Mohnacheff said SLAs were a two-way street between lender and broker. Each lender had its own underwriting criteria and preference for how a deal should be submitted. This was up to the lender to communicate to the broking channel, but it was up to the broker to ask questions, get clarification if necessary, and provide all the information up front.

“If you package the deal properly and get it to us, I guarantee you it will fly through. But if we’re going backwards and forwards and there are missing pieces of information, that’s where the roadblocks happen,” Mohnacheff said.

If something is missing from the lender’s checklist in the application, Carde suggested that brokers add a note explaining why it wasn’t included and what had been provided instead.
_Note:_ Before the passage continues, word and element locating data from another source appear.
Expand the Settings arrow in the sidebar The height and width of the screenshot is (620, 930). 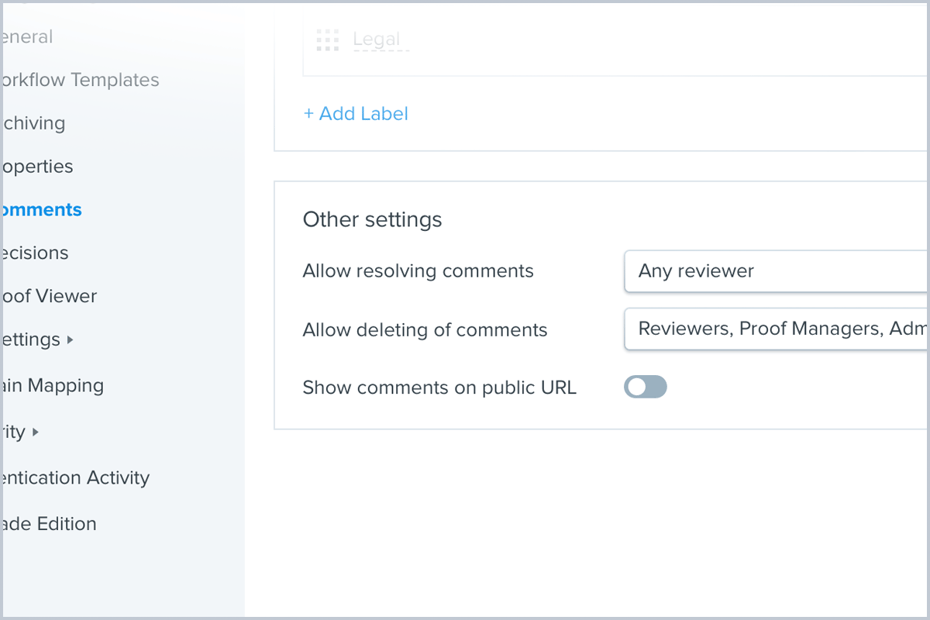point(69,340)
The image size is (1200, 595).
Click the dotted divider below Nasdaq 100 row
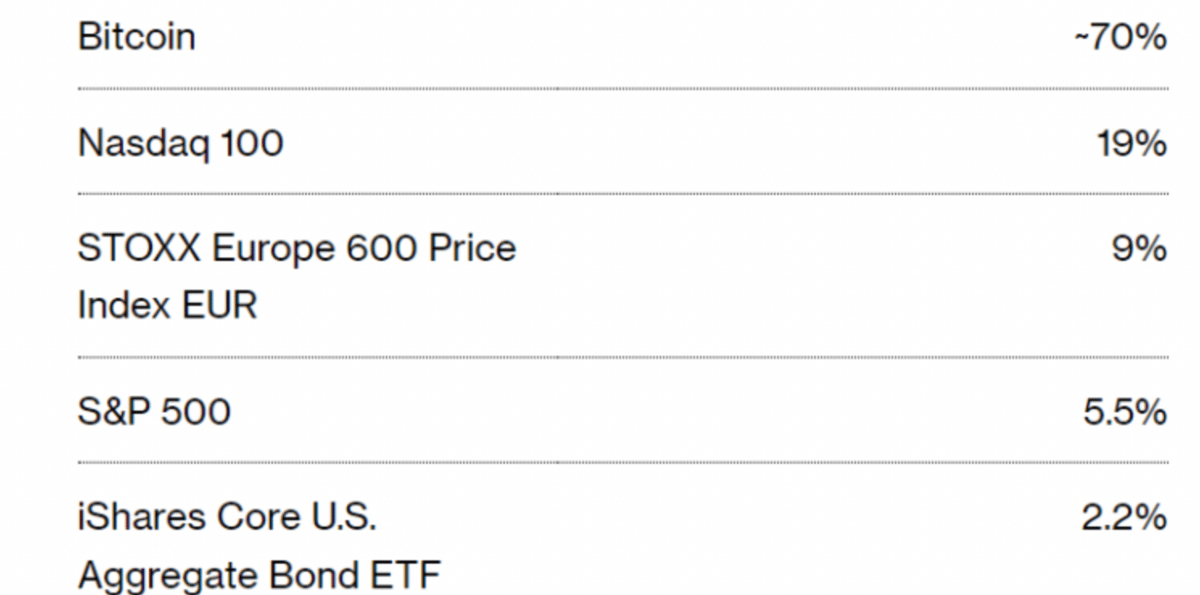tap(623, 194)
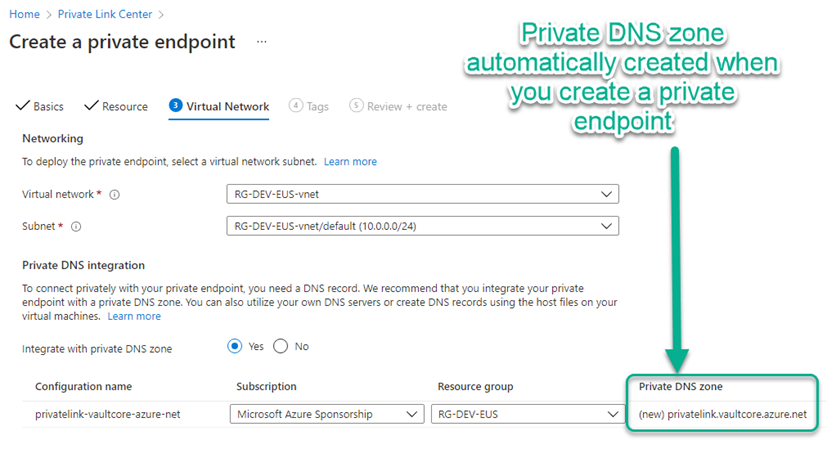The height and width of the screenshot is (458, 827).
Task: Click the Home breadcrumb link
Action: (x=23, y=15)
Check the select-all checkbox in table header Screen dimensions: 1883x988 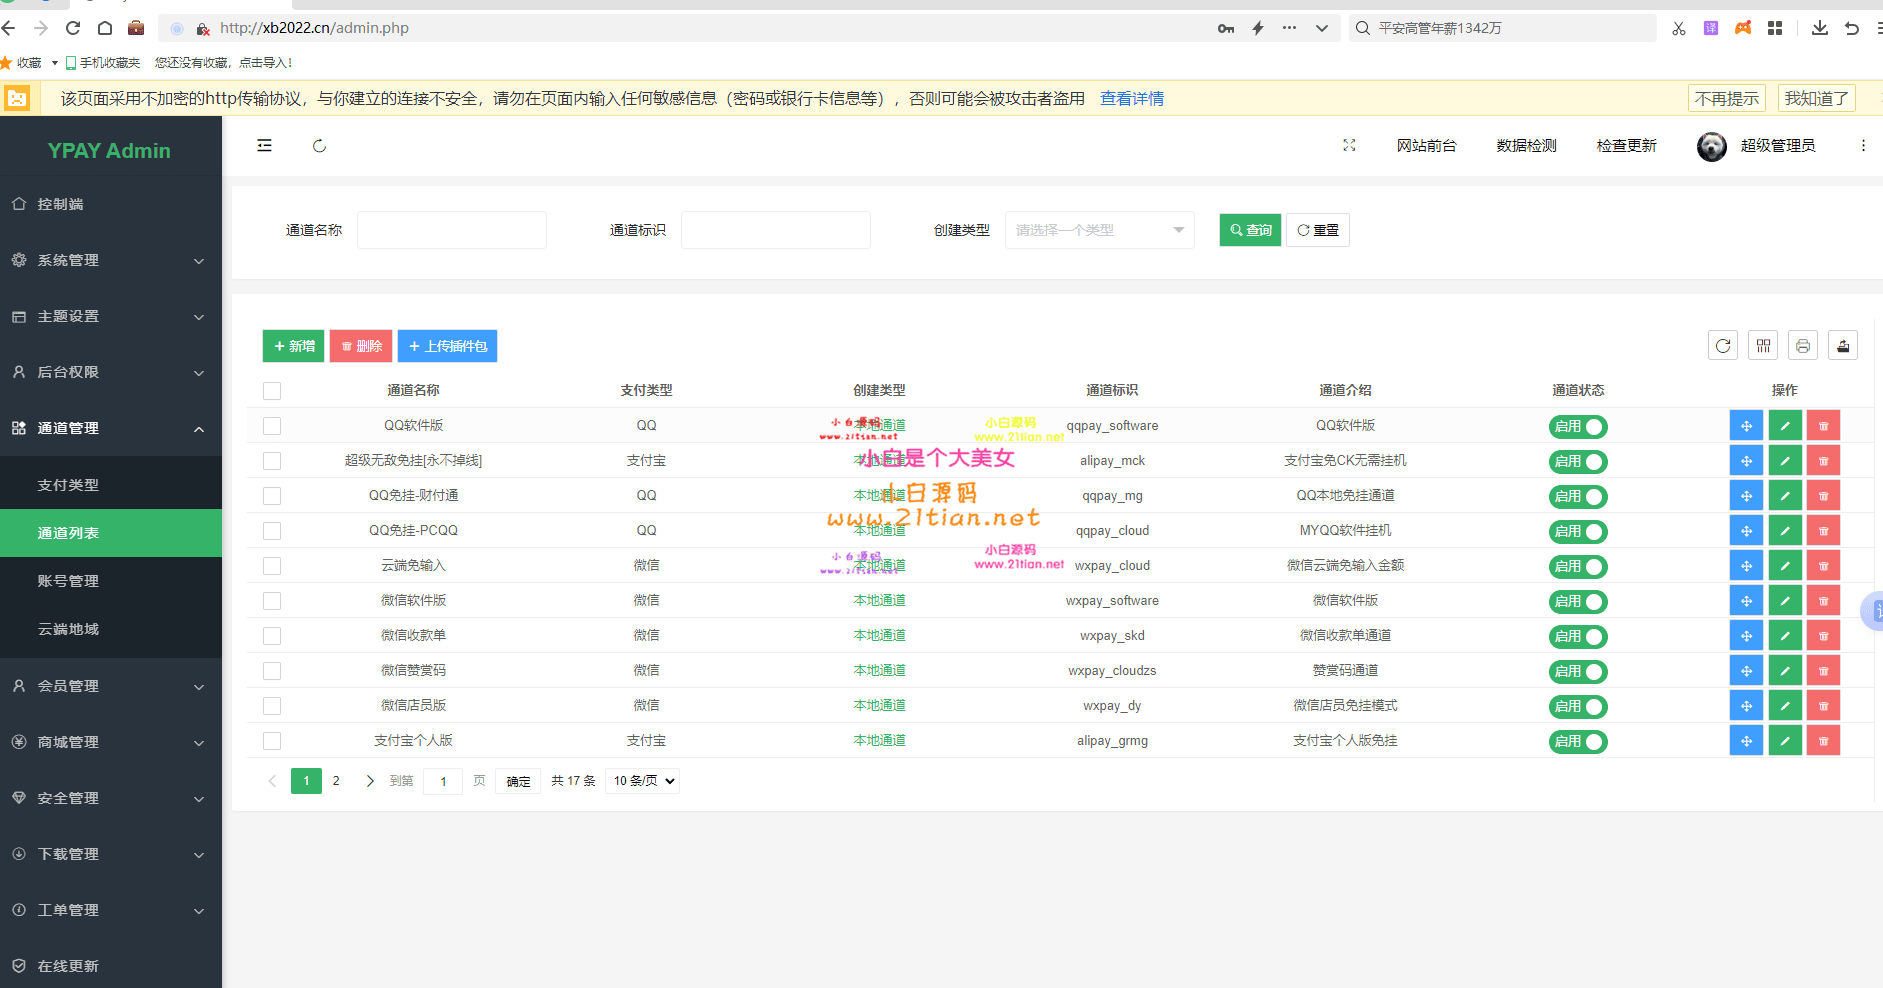tap(271, 390)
“There’s no difference between a major bank, a non-major and a non-bank; the lending standards are all the same. … Whether you’re sending a loan to Homeloans, La Trobe or CBA, the bare minimum expectations are not going to change. Sure, there are going to be a few little idiosyncrasies in some of the policies that are required, but the general underlying requirements of the loan don’t change irrespective of where it goes,” Carde said.

Reputation

Deloitte’s recently released Banking Trust Index 2018 showed the depth at which the royal commission had affected the banking sector’s reputation.

Out of 2,000 customers surveyed, only 21% said they felt banks in general had their best interests at heart, and only 26% thought banks would keep their promises. Fortunately for the sector, when asked those questions in regard to their own banks, the results improved significantly.

“Banking customers want banks to demonstrate the right mindset by treating them with respect and integrity. This is most important. Only then will the right price, technology and product become significant,” said the report’s author, Willem Punt.

Q: As a non-bank, how are you dealing with, and setting yourself apart from, the reputational damage that the banking industry as a whole has suffered of late?

According to Mohnacheff, the answer is something that every panellist touched on.

“Do the right thing by the customer each and every time. Do not deviate. We have got age-old proven processes on how we go about providing loans; be they home loans, car loans or commercial loans, it doesn’t matter,” Mohnacheff said. “The outcome has to be in the absolute best interests of that individual. If you do the right thing by the customer, very rarely will you get into trouble.”

The CIF will continue to play a part in proving to regulators and the public that the industry is serious about lifting standards and improving professionalism.

Carde added that it was important to remember that “it’s not an us versus them mentality”.

“We’re all in this together,” he said, “so whilst the major banks have had their fair share of publicity, we are all in this together as an industry and whatever comes out of this royal commission impacts us all.”